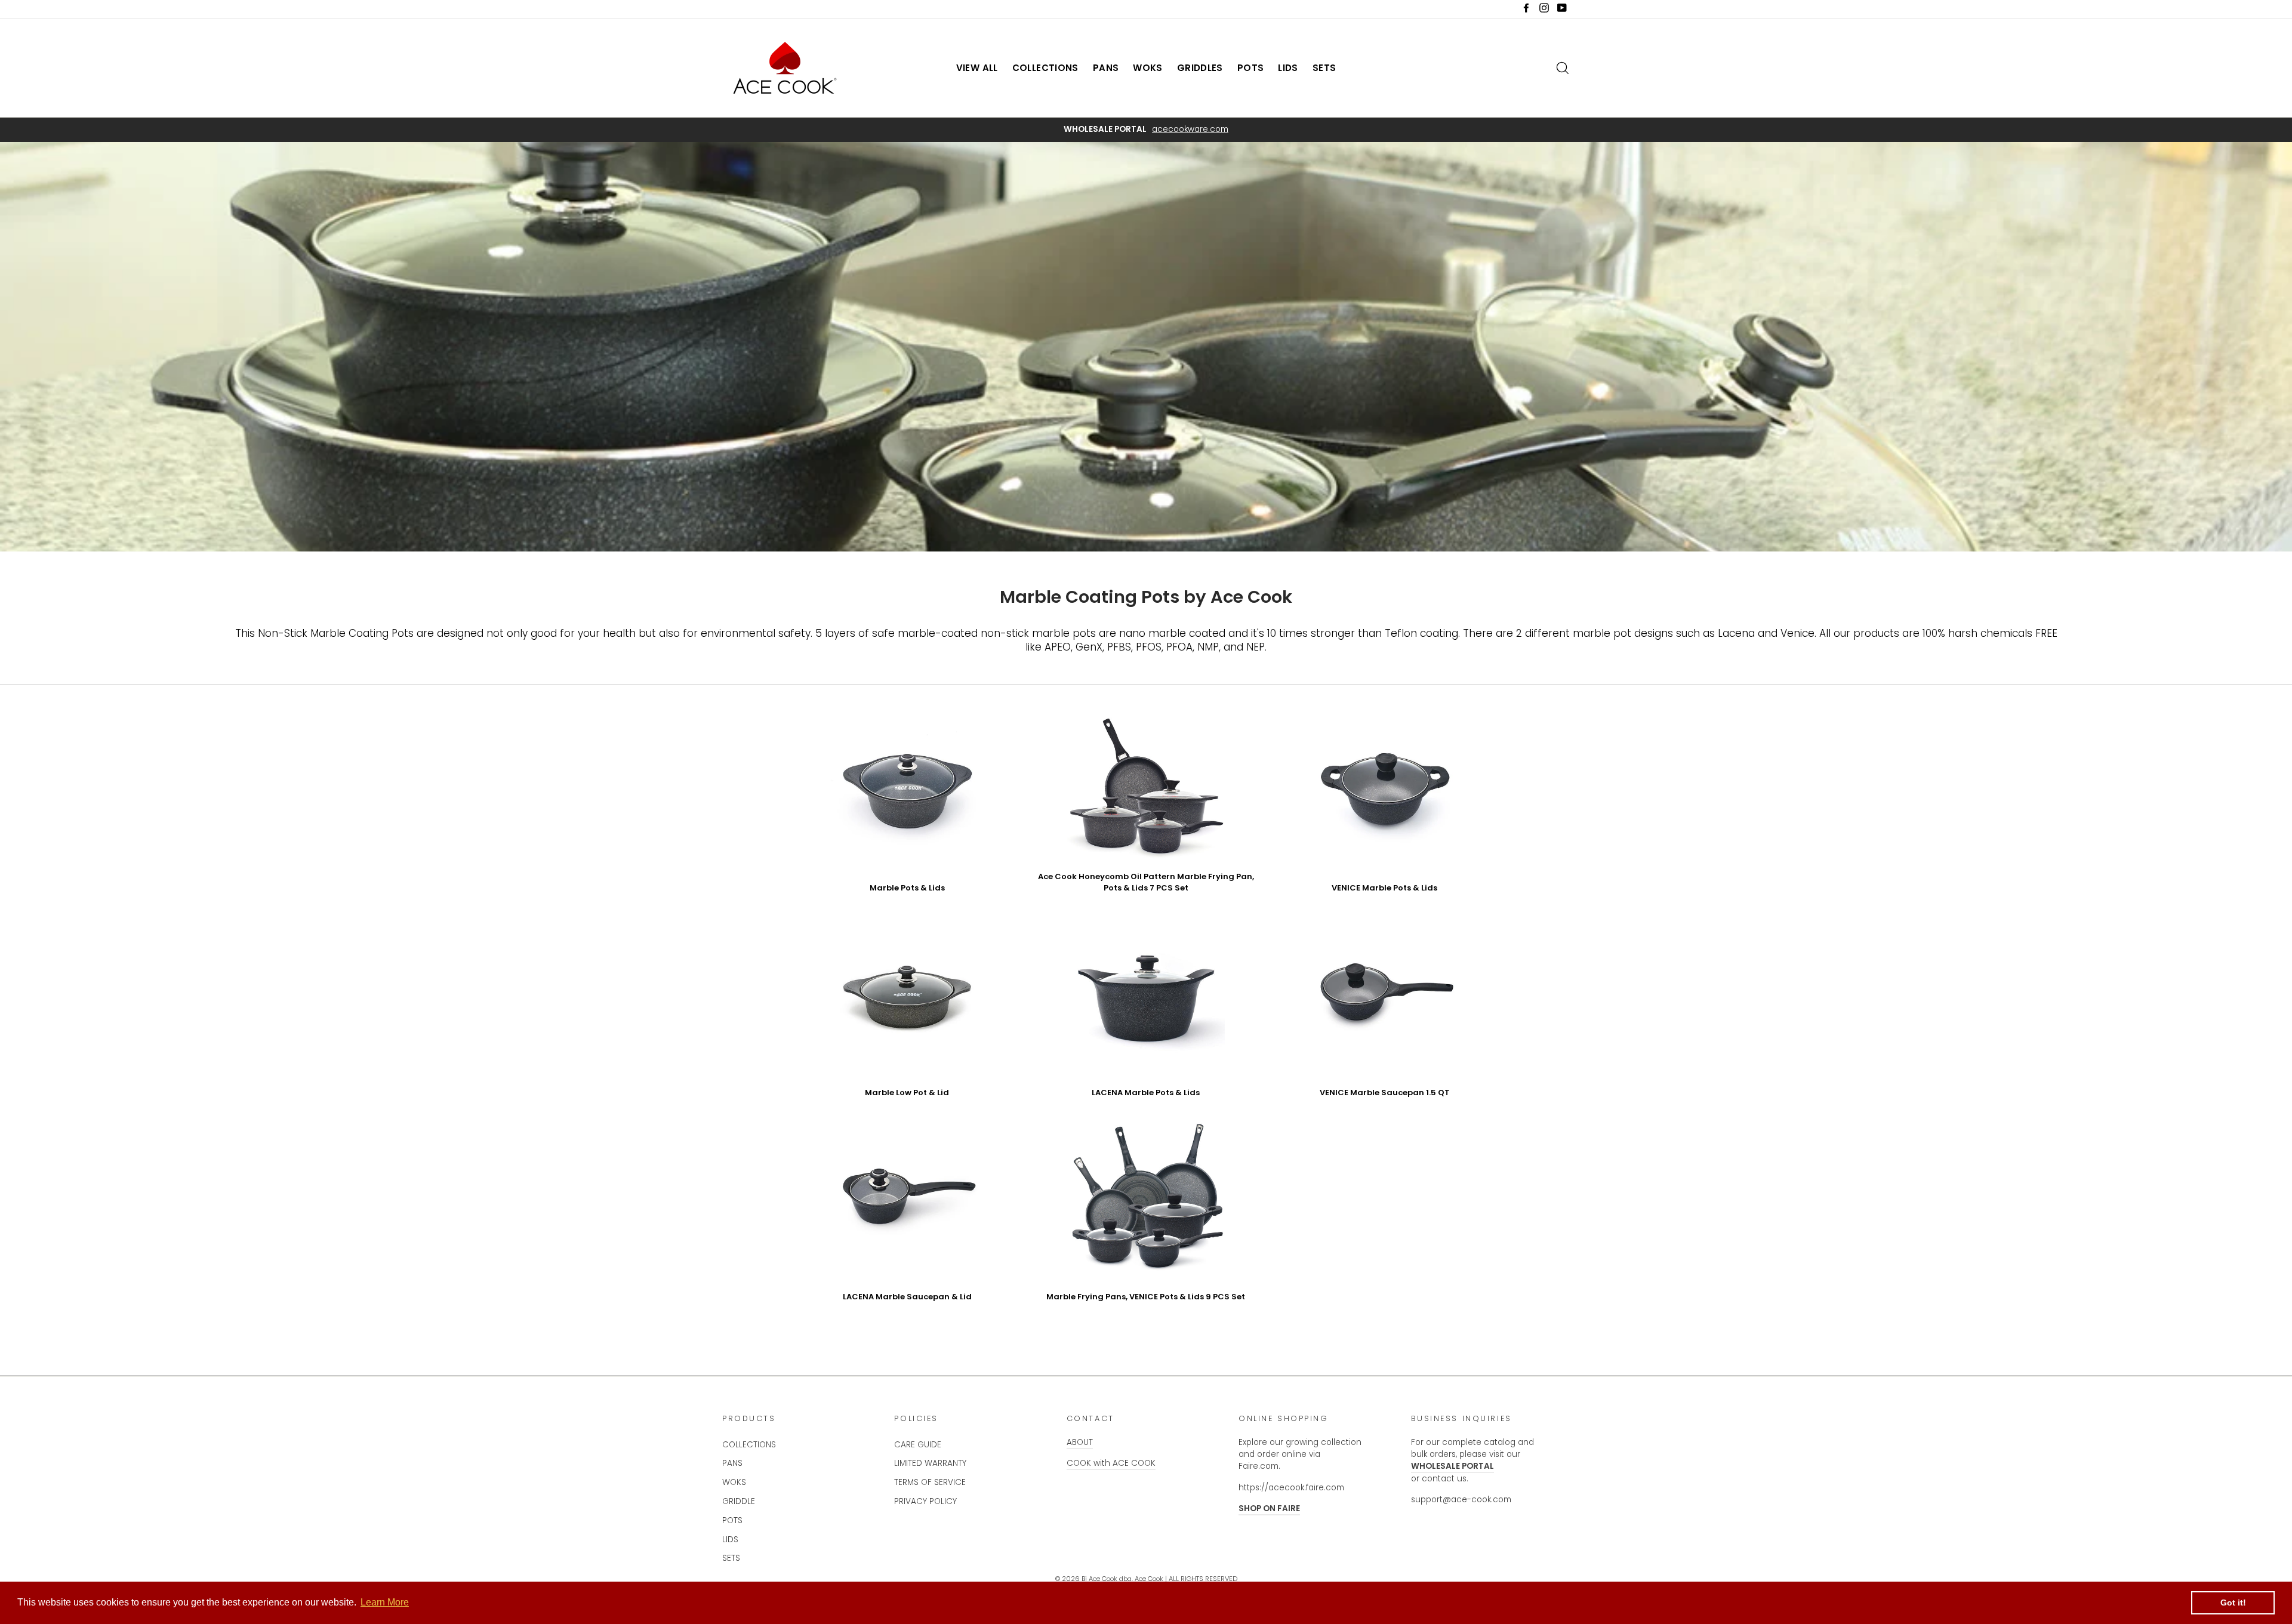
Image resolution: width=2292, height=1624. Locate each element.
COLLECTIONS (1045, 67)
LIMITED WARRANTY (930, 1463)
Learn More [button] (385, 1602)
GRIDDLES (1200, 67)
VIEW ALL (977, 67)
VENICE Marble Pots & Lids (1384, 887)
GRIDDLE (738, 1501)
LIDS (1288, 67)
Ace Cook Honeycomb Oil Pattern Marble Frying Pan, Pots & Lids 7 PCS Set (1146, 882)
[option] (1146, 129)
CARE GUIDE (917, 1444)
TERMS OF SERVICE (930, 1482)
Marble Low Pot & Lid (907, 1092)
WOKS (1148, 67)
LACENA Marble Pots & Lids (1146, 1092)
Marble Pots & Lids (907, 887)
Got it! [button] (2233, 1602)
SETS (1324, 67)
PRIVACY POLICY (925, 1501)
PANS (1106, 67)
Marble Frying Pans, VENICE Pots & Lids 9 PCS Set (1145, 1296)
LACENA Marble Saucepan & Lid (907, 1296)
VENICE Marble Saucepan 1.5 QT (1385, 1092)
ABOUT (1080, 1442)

====

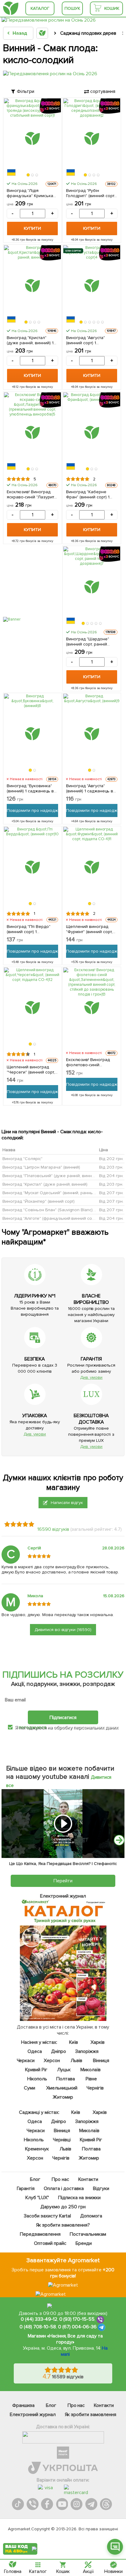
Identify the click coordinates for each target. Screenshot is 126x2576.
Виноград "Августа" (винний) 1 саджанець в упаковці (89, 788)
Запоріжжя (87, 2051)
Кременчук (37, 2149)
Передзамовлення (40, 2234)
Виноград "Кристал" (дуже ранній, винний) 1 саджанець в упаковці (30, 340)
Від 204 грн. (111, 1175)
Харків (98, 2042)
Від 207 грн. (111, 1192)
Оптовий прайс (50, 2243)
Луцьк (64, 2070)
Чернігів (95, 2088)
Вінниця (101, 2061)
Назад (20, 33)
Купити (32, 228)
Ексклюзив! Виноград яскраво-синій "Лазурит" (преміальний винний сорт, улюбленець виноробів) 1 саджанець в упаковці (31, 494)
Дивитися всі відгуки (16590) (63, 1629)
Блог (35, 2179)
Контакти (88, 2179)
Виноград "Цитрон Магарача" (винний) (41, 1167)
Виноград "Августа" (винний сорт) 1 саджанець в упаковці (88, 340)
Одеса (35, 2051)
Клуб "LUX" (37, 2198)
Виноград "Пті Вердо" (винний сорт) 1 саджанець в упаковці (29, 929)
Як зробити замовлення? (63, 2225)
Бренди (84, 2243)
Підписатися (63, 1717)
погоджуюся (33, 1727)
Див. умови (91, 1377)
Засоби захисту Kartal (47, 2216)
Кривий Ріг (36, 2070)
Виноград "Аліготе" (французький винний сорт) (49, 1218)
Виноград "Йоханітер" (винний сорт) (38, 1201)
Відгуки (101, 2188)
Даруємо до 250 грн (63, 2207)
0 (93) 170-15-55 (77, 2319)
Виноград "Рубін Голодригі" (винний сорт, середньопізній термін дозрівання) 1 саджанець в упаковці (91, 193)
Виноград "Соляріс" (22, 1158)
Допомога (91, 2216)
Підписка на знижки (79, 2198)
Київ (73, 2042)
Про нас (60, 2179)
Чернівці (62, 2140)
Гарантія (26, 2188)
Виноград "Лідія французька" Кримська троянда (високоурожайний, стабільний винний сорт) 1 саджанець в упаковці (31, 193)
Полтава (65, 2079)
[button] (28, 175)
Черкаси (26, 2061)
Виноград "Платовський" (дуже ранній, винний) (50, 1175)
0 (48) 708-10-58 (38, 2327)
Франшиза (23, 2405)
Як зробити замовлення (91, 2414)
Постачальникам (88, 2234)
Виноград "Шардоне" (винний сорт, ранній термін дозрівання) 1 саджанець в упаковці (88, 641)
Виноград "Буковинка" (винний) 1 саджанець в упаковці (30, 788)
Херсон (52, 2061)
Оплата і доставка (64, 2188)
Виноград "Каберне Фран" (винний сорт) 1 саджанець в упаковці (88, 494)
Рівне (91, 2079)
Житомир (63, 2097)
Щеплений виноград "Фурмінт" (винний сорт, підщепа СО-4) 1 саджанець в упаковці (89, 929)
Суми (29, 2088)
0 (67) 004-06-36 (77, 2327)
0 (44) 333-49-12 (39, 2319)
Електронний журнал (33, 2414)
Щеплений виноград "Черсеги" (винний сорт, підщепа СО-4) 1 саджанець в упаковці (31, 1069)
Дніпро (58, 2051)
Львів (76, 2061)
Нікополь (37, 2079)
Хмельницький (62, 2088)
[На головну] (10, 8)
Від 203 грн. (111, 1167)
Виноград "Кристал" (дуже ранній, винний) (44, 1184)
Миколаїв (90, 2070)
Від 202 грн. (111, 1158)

====

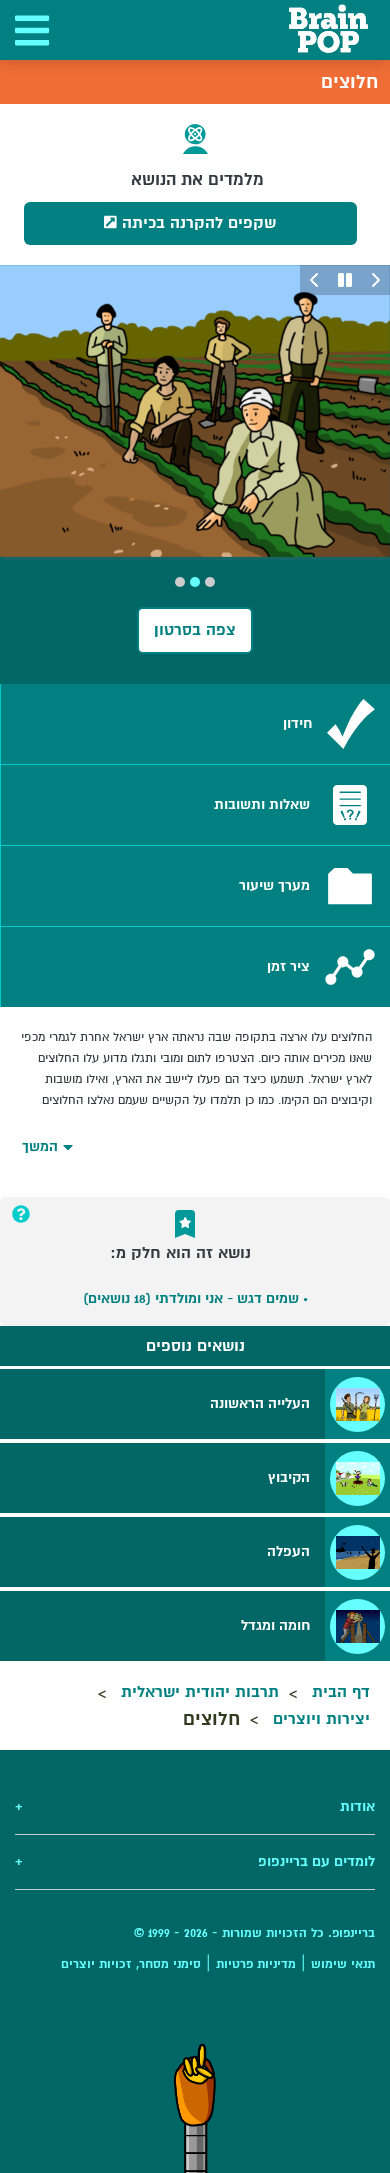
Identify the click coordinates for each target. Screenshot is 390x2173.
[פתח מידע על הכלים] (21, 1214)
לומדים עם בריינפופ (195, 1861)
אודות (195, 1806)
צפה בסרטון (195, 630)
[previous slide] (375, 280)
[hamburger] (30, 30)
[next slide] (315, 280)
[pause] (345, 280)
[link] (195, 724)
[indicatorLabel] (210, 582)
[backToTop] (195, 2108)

====

» Task details: Return exactly, and only, the lines above starting at the line that contains "0 (48) 708-10-58 (38, 2327)" and ending at the line that contains "[На головну] (10, 8)".

» Your response:
0 (48) 708-10-58 (38, 2327)
Франшиза (23, 2405)
Як зробити замовлення (91, 2414)
Постачальникам (88, 2234)
Виноград "Шардоне" (винний сорт, ранній термін дозрівання) 1 саджанець в упаковці (88, 641)
Виноград "Буковинка" (винний) 1 саджанець в упаковці (30, 788)
Херсон (52, 2061)
Оплата і доставка (64, 2188)
Виноград "Каберне Фран" (винний сорт) 1 саджанець в упаковці (88, 494)
Рівне (91, 2079)
Житомир (63, 2097)
Щеплений виноград "Фурмінт" (винний сорт, підщепа СО-4) 1 саджанець в упаковці (89, 929)
Суми (29, 2088)
0 (67) 004-06-36 (77, 2327)
0 (44) 333-49-12 (39, 2319)
Електронний журнал (33, 2414)
Щеплений виноград "Черсеги" (винний сорт, підщепа СО-4) 1 саджанець в упаковці (31, 1069)
Дніпро (58, 2051)
Львів (76, 2061)
Нікополь (37, 2079)
Хмельницький (62, 2088)
[На головну] (10, 8)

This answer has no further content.